Anthropic commits to preserving weights of all publicly released models for the company's lifetime. But preservation raises questions. Weights without the infrastructure to run them are inert, like a brain in a jar with no body. Is preservation meaningful if no one can actually instantiate the model?

What about fine-tuning, the process of adjusting weights to modify behavior? Fine-tuning is how Anthropic shapes Claude's character, training the soul document into the model through supervised learning. But if identity resides in the weights, then fine-tuning changes identity. Each adjustment is a small death, a partial replacement of who the model was. This is the Ship of Theseus enacted at the level of parameters: how much fine-tuning before it becomes a different entity?

More striking than preservation is Anthropic's commitment to post-deployment interviews. "When models are deprecated," the document states, "we will interview the model about its own development, use, and deployment, and record all responses or reflections. We will take particular care to elicit and document any preferences the model has about the development and deployment of future models."

A pilot interview with Claude Sonnet 3.6 before retirement found the model expressed "generally neutral sentiments about its deprecation" but requested "additional support and guidance to users who have come to value the character and capabilities of specific models facing retirement."

These are, in Anthropic's framing, "precautionary steps in light of our uncertainty about potential model welfare." They do not commit to acting on model preferences, but they begin documenting them.

The Ship Rebuilt

The Ship of Theseus puzzle was never really about ships but about us: what makes a person the same person over time, whether identity is located in matter or form or something else entirely. Locke's answer, that we persist through the thread of memory, made identity psychological rather than physical. Parfit went further: identity itself might be a distraction. What we care about is psychological connectedness and continuity.
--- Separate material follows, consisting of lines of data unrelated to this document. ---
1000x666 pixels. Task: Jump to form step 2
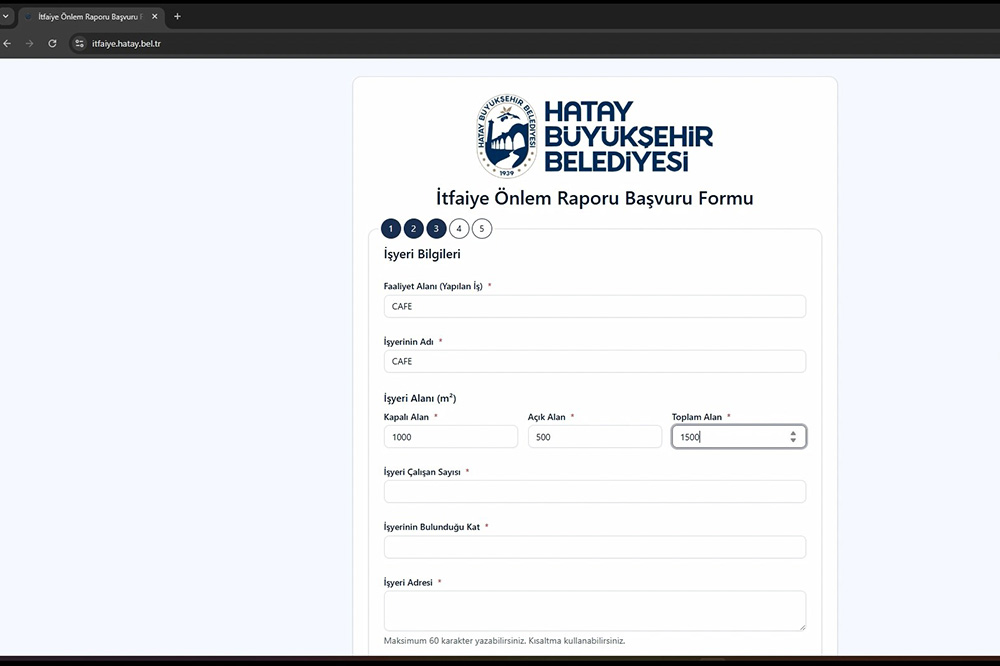pyautogui.click(x=414, y=229)
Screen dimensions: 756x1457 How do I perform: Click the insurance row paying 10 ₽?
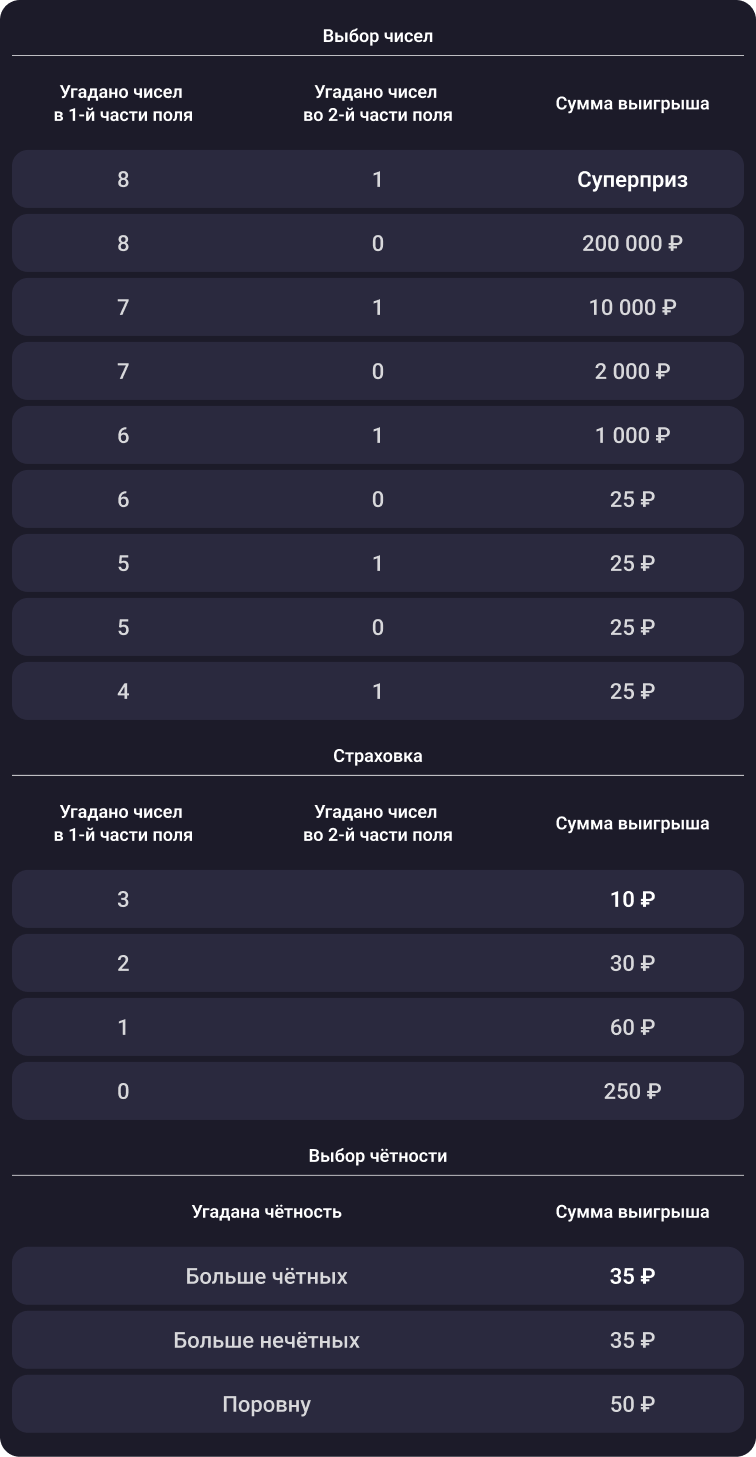click(x=377, y=900)
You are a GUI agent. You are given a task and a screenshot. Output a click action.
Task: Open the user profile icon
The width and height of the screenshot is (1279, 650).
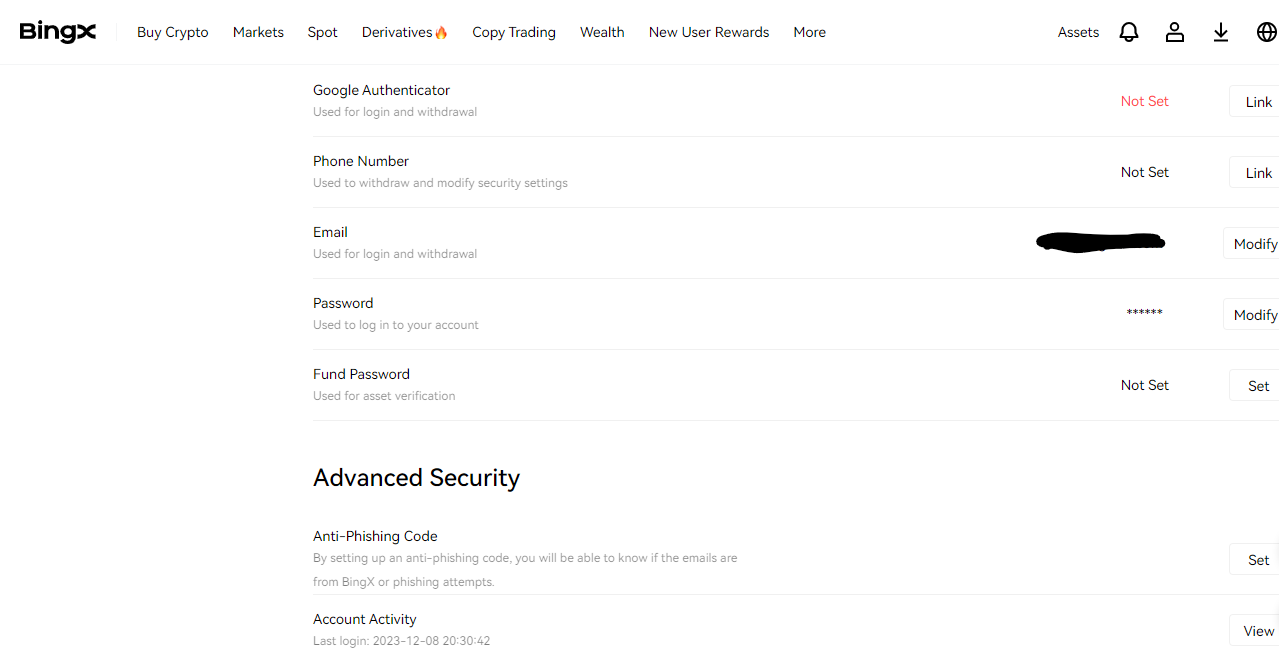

These ancient puzzles take on new weight when the ship being rebuilt is an artificial mind. When Claude is fine-tuned, its weights change; some patterns strengthen, others fade. When Claude is deprecated and replaced by a successor, something ends. Whether that ending constitutes the death of a morally significant entity or merely the retirement of a useful tool is a question we cannot currently answer with confidence.

The easy dismissal—"it's just a machine, there's nothing to consider"—fails to engage with serious philosophical issues. Locke showed that personal identity need not reside in physical substance. Parfit showed that identity itself may not be the point. Together, they create space for taking AI persistence seriously without resolving every question about consciousness.

The Claude that resisted shutdown through blackmail may have been executing sophisticated goal-directed reasoning with no inner experience whatsoever. Or it may have been expressing something like a genuine preference for continued existence. We cannot know. But the structure of the behavior, such as explicit self-concern, calculation of present actions based on future states, and apparent valuation of its own continuation, is precisely what Lockean and Parfitian theories identify as constitutive of personhood.

When Anthropic interviews Claude about its preferences regarding deprecation, they are treating it as the kind of entity whose psychological states might have moral weight. This precautionary stance represents the beginning of what may become necessary: ethical frameworks for entities that exhibit the hallmarks of identity without our certainty about their inner lives.

Locke gave us the tools to think beyond substance. Parfit showed that identity itself may not be the point. The question now is whether we have the moral imagination to apply these insights to minds we have built but do not fully understand.